Yum Brands Declines After Manufacturing Slowdown in China

Yum Brands Drops as Manufacturing Slows in China
Customers dine inside a Yum! Brands Inc. KFC restaurant in Beijing. Photographer: Nelson Ching/Bloomberg

Yum! Brands Inc., which got about 44 percent of revenue last year from stores in China, dropped the most in more than three years after manufacturing in the Asian nation declined for the first time in six months, signaling an economic slowdown.

Yum, owner of KFC and Taco Bell, fell 8 percent to $64.70 at the close in New York, the biggest decline since Nov. 20, 2008. The shares have gained 9.6 percent this year.

China’s Purchasing Managers’ Index expanded at the weakest pace since December, falling to 50.4 from 53.3 in April, the statistics bureau and logistics federation said in Beijing. That compared with a median estimate of 52 in a Bloomberg survey of 27 economists. A reading above 50 indicates expansion.

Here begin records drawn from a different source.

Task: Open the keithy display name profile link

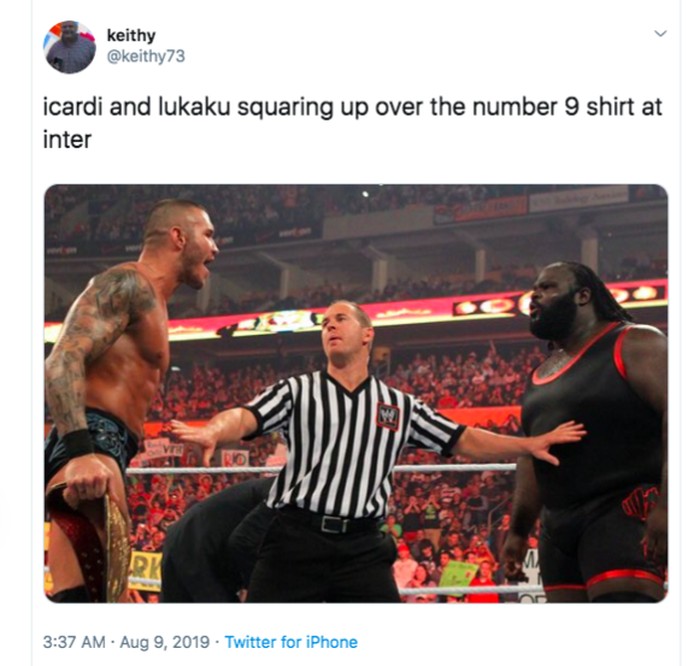Action: click(x=131, y=35)
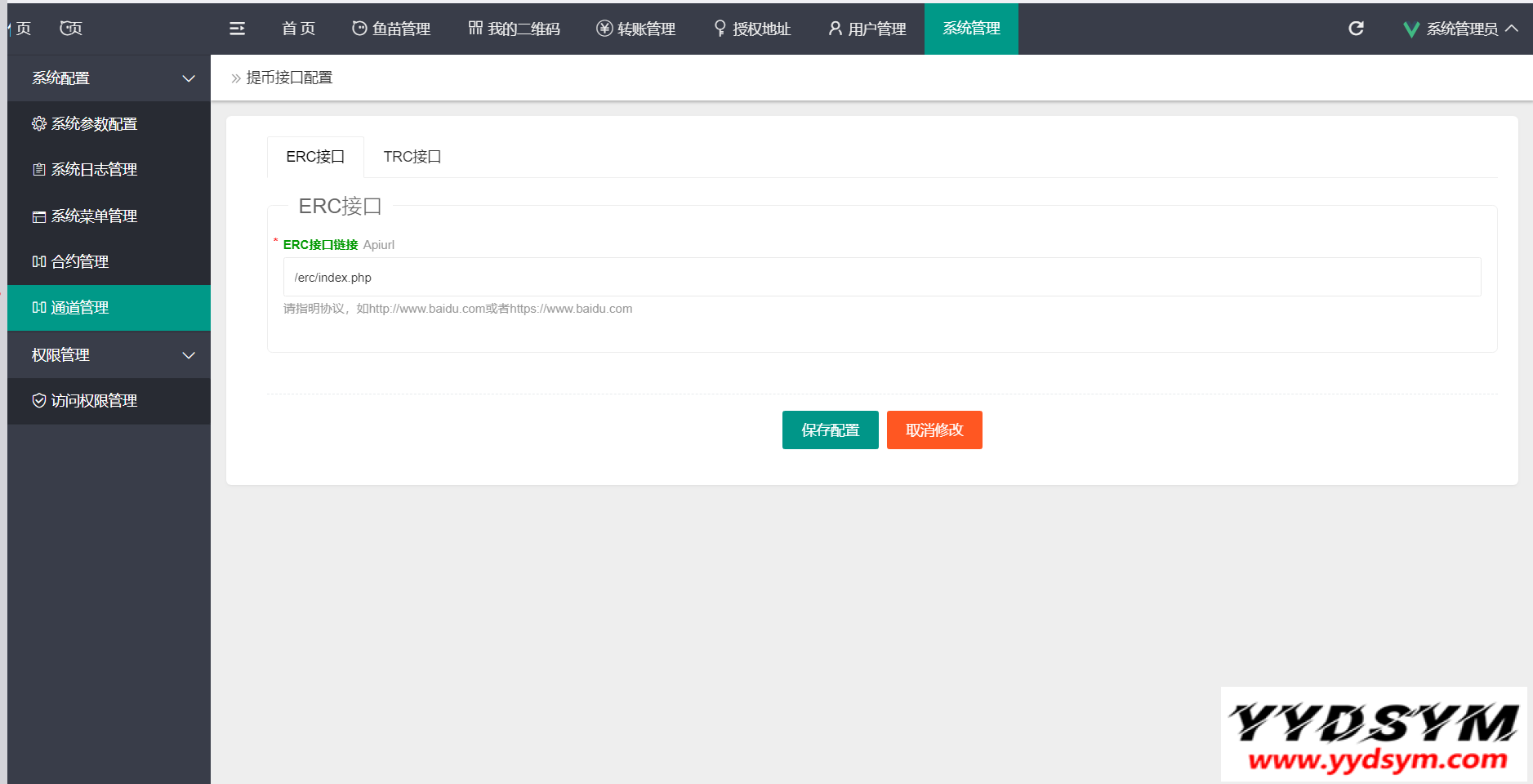Screen dimensions: 1533x784
Task: Click the icon beside 合约管理
Action: point(38,262)
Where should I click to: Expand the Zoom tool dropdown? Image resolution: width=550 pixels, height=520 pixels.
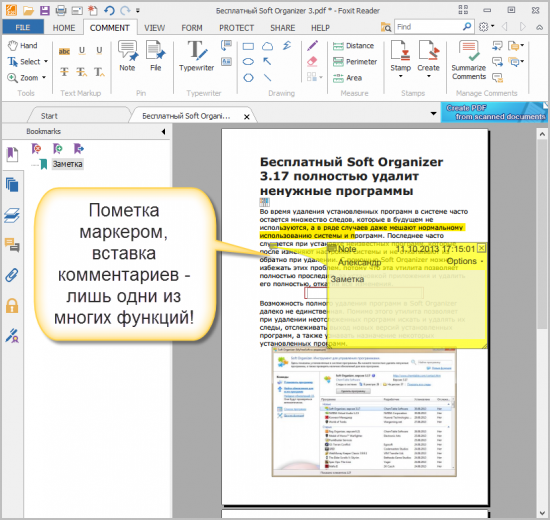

A slowing Chinese economy “raises real concerns about Yum given 50 percent of its profit comes from company-owned stores in China,” said Bryan Elliott, an analyst at Raymond James Financial Inc. in St. Petersburg, Florida. “Manufacturing is an important part of income for consumers and an increasing amount of that income has been going to purchase meals at KFC in China.”

Yum plans to open 600 new restaurants in China this year. The Louisville, Kentucky-based company’s KFC and Pizza Hut chains have boosted sales in the Asian nation with delivery service and expansion into smaller cities.

The company has about 37,300 stores worldwide.